See Dosage. Additive effects with other CNS depressants (eg, benzodiazepines, opioids, TCAs, alcohol), including daytime use. Use with other sedative-hypnotics (eg, other zolpidem products) at hs or the middle of the night is not recommended. Increased risk of next-day psychomotor impairment with other CNS depressants or drugs that increase zolpidem levels. Increased risk of complex behaviors with alcohol and other CNS depressants. May decrease peak levels of imipramine. Additive effect of decreased alertness with imipramine or chlorpromazine. Additive adverse effect on psychomotor performance with chlorpromazine or alcohol. Sertraline and CYP3A inhibitors may increase exposure. Fluoxetine may increase T1/2. Rifampin (a CYP3A4 inducer) may reduce exposure, pharmacodynamic effects, and efficacy. Ketoconazole (a potent CYP3A4 inhibitor) may increase pharmacodynamic effects; consider lower dose of zolpidem.
Category C, caution in nursing.
Imidazopyridine, nonbenzodiazepine hypnotic; interacts with a gamma-aminobutyric acid-BZ receptor complex. Binds the BZ1 receptor preferentially with a high affinity ratio of the α1/α5 subunits.
Absorption: Biphasic. Cmax=134ng/mL; Tmax=1.5 hrs (median); AUC=740ng•hr/mL. Distribution: Plasma protein binding (92.5%); found in breast milk. Elimination: Renal; T1/2=2.8 hrs.
Assess for physical and/or psychiatric disorder, depression, compromised respiratory function, sleep apnea, myasthenia gravis, hepatic impairment, history of drug/alcohol addiction or abuse, hypersensitivity to the drug, pregnancy/nursing status, and possible drug interactions.
Monitor for angioedema, anaphylaxis, emergence of any new behavioral signs/symptoms of concern, respiratory depression, withdrawal signs/symptoms, tolerance, abuse, dependence, drowsiness, decreased level of consciousness, and other adverse reactions. Monitor for excess depressant effects.
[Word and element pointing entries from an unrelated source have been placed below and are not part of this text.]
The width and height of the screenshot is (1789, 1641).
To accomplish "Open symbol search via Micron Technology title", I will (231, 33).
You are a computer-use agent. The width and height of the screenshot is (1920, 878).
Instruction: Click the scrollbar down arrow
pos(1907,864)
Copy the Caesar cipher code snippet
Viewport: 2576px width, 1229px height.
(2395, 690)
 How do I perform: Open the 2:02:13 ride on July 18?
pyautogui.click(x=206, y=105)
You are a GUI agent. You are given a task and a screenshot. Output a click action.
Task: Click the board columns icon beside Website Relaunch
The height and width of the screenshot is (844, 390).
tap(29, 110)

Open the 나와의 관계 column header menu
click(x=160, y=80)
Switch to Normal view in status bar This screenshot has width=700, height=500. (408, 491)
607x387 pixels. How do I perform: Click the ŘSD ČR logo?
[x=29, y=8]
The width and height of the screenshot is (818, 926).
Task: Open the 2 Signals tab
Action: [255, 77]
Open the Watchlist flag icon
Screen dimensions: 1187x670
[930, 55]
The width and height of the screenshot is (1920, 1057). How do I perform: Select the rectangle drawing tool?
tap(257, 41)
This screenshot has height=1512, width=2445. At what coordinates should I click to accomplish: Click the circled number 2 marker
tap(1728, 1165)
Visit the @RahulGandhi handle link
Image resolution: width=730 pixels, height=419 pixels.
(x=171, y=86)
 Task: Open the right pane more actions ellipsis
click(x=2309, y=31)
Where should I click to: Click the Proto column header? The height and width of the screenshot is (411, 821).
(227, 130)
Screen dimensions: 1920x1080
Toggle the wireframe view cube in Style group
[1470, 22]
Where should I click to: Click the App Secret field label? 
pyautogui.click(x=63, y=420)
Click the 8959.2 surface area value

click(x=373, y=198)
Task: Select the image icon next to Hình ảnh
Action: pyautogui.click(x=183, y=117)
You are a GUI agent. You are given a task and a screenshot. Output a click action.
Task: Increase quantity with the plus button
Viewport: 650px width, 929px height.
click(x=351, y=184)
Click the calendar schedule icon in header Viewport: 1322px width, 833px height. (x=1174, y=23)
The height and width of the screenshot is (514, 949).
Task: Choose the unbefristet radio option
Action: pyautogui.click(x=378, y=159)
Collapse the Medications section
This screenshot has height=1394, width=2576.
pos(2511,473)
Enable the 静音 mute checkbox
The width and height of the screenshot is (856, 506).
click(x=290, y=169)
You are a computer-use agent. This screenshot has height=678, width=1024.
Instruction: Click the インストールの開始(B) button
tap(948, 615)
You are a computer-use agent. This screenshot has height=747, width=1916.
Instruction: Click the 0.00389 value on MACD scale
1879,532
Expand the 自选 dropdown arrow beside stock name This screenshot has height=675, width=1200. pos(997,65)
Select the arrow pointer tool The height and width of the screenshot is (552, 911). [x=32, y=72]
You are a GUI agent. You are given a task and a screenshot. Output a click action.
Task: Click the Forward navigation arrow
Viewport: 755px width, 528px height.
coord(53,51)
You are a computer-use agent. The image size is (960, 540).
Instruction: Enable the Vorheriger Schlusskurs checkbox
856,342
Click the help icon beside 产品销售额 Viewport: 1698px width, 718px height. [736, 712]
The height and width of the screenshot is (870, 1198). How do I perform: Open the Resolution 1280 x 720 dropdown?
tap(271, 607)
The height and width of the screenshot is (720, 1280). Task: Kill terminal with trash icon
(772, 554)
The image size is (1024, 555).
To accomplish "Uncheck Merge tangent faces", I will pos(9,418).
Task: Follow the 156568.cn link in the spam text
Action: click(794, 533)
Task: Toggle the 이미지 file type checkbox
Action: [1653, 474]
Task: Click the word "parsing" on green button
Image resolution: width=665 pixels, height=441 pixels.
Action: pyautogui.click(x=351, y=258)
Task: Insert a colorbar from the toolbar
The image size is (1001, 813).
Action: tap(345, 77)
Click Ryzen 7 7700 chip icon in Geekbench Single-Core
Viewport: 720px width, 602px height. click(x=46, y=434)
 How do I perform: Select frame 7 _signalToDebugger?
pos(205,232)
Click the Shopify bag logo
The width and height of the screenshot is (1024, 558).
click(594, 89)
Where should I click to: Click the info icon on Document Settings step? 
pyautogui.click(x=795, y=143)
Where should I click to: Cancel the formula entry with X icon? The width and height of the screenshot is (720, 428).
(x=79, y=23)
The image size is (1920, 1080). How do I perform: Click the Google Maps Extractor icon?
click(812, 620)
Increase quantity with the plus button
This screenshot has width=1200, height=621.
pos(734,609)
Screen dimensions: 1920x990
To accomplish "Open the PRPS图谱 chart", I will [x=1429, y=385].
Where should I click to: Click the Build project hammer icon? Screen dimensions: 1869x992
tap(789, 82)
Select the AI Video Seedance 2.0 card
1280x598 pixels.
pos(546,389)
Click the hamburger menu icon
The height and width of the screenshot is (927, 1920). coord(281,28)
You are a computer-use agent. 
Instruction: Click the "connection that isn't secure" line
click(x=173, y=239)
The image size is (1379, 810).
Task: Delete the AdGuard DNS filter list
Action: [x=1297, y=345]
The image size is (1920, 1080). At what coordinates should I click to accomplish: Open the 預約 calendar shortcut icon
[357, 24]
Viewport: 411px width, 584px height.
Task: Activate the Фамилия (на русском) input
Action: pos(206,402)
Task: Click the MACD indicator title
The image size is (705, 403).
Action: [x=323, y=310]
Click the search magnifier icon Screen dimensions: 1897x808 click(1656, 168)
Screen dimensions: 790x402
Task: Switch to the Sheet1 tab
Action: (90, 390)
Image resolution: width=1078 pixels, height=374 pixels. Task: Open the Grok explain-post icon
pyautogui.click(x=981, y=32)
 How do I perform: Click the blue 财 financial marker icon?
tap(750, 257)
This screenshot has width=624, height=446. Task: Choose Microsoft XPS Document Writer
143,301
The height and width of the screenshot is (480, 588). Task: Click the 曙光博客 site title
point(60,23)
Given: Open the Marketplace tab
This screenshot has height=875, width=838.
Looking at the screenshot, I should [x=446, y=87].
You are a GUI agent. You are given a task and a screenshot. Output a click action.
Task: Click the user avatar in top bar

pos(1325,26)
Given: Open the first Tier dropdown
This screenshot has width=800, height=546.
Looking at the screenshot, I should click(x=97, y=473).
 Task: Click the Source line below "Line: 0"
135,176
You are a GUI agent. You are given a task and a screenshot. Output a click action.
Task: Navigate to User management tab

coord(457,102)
Inform about the benefits and risks of treatment. Instruct to take only as prescribed. Caution against driving and other activities requiring complete mental alertness the day after use. Instruct to contact physician immediately if any adverse reactions (eg, severe anaphylactic/anaphylactoid reactions, sleep-driving, other complex behaviors, suicidal thoughts) develop. Advise not to use the drug if patient drank alcohol that pm or before bed. Instruct not to increase the dose and to inform physician if it is believed that the drug does not work.
15-25°C (59-77°F); limited excursions permissible up to 30°C (86°F).